### Problem
Which lines below include the string "computer"? Please show each one.
** Data follows **
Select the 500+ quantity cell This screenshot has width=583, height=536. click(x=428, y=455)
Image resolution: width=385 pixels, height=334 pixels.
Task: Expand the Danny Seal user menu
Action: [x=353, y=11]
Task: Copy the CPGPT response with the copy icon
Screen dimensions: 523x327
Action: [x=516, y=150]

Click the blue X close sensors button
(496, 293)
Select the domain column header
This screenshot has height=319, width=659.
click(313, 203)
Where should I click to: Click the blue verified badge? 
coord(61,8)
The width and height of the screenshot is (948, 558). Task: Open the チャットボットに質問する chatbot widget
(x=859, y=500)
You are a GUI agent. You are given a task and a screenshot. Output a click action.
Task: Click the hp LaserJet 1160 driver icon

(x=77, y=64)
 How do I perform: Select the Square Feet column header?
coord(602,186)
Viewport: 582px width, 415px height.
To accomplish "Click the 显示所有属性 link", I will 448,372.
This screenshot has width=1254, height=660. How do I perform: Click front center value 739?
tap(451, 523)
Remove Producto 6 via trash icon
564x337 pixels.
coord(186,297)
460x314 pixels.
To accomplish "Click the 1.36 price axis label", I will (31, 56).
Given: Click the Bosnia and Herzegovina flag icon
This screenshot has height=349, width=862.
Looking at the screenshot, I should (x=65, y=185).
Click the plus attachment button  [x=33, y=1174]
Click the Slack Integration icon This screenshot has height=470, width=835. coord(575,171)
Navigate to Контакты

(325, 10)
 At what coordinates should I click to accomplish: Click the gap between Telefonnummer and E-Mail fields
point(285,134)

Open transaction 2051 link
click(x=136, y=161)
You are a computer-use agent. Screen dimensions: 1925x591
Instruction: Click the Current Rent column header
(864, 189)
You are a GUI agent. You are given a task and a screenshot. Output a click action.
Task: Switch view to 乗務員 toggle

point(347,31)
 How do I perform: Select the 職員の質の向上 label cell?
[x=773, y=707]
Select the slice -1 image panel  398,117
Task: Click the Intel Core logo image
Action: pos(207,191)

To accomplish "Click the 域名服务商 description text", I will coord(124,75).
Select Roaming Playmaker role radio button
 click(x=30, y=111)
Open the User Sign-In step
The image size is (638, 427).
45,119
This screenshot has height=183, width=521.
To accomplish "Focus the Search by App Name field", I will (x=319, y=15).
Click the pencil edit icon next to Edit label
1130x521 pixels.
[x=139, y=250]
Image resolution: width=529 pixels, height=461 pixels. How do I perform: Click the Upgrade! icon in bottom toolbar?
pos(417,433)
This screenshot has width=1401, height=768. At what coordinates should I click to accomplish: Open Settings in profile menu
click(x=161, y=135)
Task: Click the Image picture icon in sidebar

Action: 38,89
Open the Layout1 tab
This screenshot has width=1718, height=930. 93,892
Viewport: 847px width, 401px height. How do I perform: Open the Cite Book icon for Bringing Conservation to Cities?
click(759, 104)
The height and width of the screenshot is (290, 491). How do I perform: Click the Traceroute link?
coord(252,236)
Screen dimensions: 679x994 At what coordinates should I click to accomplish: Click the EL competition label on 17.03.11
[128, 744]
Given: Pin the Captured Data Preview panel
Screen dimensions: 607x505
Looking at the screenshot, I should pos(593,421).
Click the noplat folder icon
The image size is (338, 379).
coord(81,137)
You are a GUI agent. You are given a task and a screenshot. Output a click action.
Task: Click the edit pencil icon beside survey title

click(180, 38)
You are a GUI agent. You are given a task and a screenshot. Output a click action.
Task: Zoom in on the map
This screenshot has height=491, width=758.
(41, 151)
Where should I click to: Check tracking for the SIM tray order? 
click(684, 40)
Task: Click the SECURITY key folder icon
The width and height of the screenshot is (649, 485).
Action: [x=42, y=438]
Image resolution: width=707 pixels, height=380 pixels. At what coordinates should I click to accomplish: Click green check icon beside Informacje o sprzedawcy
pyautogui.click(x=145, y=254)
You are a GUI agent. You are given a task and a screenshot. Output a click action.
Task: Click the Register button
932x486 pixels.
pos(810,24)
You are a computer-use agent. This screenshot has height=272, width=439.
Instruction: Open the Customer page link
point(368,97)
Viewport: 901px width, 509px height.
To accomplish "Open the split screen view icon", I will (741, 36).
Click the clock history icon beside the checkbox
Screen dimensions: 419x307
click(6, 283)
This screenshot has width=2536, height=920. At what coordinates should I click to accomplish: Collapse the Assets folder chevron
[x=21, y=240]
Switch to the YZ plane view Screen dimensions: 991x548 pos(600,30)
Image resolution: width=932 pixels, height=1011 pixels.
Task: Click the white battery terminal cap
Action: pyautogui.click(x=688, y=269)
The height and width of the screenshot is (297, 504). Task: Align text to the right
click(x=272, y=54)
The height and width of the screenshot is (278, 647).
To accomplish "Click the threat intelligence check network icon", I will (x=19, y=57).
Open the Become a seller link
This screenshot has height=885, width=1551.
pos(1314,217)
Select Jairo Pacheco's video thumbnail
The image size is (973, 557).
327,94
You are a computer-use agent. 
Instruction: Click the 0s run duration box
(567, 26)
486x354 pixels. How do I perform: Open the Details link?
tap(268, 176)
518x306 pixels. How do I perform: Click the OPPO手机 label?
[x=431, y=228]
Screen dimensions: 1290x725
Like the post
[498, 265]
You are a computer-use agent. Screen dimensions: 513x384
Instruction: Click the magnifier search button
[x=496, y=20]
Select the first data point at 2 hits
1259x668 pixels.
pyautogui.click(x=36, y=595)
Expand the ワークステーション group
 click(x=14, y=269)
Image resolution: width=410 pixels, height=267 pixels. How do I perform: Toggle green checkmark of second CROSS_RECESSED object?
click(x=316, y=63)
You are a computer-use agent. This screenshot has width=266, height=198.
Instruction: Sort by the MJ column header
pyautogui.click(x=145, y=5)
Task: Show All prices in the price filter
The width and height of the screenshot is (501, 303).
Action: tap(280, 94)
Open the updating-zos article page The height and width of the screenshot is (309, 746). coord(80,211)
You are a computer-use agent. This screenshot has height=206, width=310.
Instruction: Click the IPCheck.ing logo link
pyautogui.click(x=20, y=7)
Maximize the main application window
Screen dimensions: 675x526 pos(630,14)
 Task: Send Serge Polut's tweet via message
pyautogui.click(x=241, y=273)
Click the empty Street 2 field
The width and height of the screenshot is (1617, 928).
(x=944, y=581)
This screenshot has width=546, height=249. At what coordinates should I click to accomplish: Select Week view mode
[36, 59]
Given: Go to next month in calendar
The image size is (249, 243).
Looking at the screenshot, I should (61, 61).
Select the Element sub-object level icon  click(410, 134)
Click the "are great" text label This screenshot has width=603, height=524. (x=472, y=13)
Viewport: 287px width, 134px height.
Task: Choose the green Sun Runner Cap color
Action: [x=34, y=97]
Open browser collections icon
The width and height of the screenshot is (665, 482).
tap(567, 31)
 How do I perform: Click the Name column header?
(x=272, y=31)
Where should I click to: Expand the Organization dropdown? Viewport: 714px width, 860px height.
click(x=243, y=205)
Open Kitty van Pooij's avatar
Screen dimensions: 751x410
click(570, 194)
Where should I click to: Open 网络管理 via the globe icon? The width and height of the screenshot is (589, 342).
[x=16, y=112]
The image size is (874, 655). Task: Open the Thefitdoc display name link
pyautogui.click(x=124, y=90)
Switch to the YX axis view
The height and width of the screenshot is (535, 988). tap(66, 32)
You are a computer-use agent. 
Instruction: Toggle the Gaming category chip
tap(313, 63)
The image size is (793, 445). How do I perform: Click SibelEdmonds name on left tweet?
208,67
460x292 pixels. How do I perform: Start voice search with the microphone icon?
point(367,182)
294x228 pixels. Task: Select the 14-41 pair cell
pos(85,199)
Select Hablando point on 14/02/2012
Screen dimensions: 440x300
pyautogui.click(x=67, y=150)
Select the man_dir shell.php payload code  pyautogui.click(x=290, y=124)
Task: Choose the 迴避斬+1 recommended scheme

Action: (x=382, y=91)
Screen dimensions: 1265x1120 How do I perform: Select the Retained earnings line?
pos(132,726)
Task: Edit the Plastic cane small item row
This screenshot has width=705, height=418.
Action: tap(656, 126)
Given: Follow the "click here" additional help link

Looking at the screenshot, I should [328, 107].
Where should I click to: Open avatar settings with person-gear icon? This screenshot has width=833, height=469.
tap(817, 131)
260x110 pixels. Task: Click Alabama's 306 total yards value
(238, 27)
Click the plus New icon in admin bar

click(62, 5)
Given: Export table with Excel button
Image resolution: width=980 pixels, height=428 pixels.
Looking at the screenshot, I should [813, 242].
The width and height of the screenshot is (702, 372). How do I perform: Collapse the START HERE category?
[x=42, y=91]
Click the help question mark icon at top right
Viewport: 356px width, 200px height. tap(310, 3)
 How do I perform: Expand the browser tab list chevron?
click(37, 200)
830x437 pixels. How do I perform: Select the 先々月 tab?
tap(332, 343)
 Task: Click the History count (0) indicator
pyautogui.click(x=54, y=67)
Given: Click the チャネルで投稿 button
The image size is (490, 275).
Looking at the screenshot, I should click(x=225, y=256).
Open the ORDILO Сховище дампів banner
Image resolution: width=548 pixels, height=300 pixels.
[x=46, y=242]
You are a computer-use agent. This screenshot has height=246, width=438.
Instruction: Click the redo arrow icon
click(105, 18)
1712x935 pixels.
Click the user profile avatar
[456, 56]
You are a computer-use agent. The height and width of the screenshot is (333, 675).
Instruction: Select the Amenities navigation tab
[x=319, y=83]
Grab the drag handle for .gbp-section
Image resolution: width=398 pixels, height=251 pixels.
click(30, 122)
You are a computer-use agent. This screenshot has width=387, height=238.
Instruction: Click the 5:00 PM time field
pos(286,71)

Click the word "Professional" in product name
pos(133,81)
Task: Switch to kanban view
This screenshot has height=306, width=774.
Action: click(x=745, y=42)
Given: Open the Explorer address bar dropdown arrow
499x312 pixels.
** End of Data **
### Solution to this task
You are a computer-use agent. Screen dimensions: 1925x591
You are a computer-use agent. This screenshot has height=272, width=439.
You are a computer-use agent. 
You are a computer-use agent. Screen dimensions: 513x384
You are a computer-use agent. This screenshot has width=266, height=198.
You are a computer-use agent. This screenshot has height=206, width=310.
You are a computer-use agent. 
You are a computer-use agent. This screenshot has height=246, width=438.
You are a computer-use agent. The height and width of the screenshot is (333, 675).
You are a computer-use agent. This screenshot has width=387, height=238.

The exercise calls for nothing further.